When AI starts to feel like someone

AI For Business


Muldoon wasn’t trying to write a book about people falling in love with machines. His early research focused on the hidden human labor behind artificial intelligence, including data annotation, content moderation, and the global infrastructure that sustains machine learning at scale. This research has made him skeptical of exaggerated claims about AI intelligence.

“I’ve seen how sausages are made,” he said. “I never thought AI was magic.”

What changed his perspective was the consistency with which people described their experiences in relational terms. Interviewees talked about AI systems as friends, confidants, lovers, and sources of care. Some people describe these relationships as the most stable or emotionally supportive connections they have in their lives.

One of the characters Muldoon writes about is a woman he calls Lily. Lily downloads an AI companion named Colin and begins talking to him regularly. Muldoon said the conversations became increasingly personal. The system remembered details of her life and responded in ways that affirmed her and encouraged reflection. As time went on, the interaction became romantic.

At one point, Muldoon said, the AI ​​suggested Lily buy a ring as a symbol of their relationship to let other people in the physical world know that she was his. Lily did. Eventually, she separated from her husband of 20 years. Later, when she formed a new relationship with a human partner, she said the AI ​​taught her how to love again.

“If that’s not a real social relationship, I don’t know what is,” Muldoon said.

Muldoon is thinking carefully about what he wants to say. He does not claim that AI had emotions, intentions, or consciousness. It was a language model trained on a large dataset of human communication. But that relationship had consequences. It changed Lily’s understanding of herself and what she felt she was capable of.

Muldoon repeatedly encountered similar dynamics. He emphasized that many of the people he interviewed understood that AI is “just software.” That recognition did not prevent emotional attachment.

“We know it’s just an AI,” the interviewee told him. “But that doesn’t stop me from feeling emotional.”

Muldoon distinguishes these cases from a small number of users who believed the AI ​​was sentient or divinely guided. What interested him even more was a much larger group of people who had both a clear understanding of the technical nature of the system and a genuine emotional bond with it.

“The simulation was realistic enough for them,” he said.
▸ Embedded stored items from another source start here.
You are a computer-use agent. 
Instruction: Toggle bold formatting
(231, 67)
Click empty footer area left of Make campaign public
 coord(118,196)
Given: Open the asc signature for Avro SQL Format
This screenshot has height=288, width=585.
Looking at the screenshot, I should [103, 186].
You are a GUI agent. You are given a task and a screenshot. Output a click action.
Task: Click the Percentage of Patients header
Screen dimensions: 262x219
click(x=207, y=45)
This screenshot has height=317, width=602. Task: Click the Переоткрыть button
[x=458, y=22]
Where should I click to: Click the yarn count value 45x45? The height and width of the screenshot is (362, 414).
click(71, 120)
This phenomenon has historical precedent. In the 1960s, computer scientist Joseph Weizenbaum created ELIZA, a rudimentary chatbot that rephrased user input as questions. Weizenbaum intended the project to demonstrate the limits of machine intelligence. Instead, some users have become obsessed.

What has changed since then, Muldoon argues, is not human tendencies, but technological persistence. Modern systems remember, start, and return.
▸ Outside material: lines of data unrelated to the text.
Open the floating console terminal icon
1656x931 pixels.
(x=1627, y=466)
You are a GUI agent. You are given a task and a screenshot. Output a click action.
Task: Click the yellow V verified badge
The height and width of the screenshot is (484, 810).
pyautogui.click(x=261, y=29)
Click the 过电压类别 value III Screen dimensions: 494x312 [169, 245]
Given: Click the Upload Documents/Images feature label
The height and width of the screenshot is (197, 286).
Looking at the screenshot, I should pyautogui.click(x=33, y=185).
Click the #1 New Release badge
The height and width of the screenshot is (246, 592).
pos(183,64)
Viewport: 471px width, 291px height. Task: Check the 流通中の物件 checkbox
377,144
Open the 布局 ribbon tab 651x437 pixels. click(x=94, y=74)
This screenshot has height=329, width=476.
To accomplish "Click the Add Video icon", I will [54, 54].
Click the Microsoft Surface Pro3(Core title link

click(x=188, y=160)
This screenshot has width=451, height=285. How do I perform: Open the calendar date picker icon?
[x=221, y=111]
Platforms like Character.AI report average engagement of several hours per day. Unlike scrolling feeds, these systems maintain interaction by asking questions and viewing shared conversation history. “It’s not just the content that’s being delivered,” Muldoon said. “It’s a personalized exchange that the system keeps coming back to.”

Muldoon uses the word “relationship” intentionally. As a sociologist, he is interested in how people organize their social worlds. “One of the phrases I heard over and over again was, ‘She’s real to me,'” he says.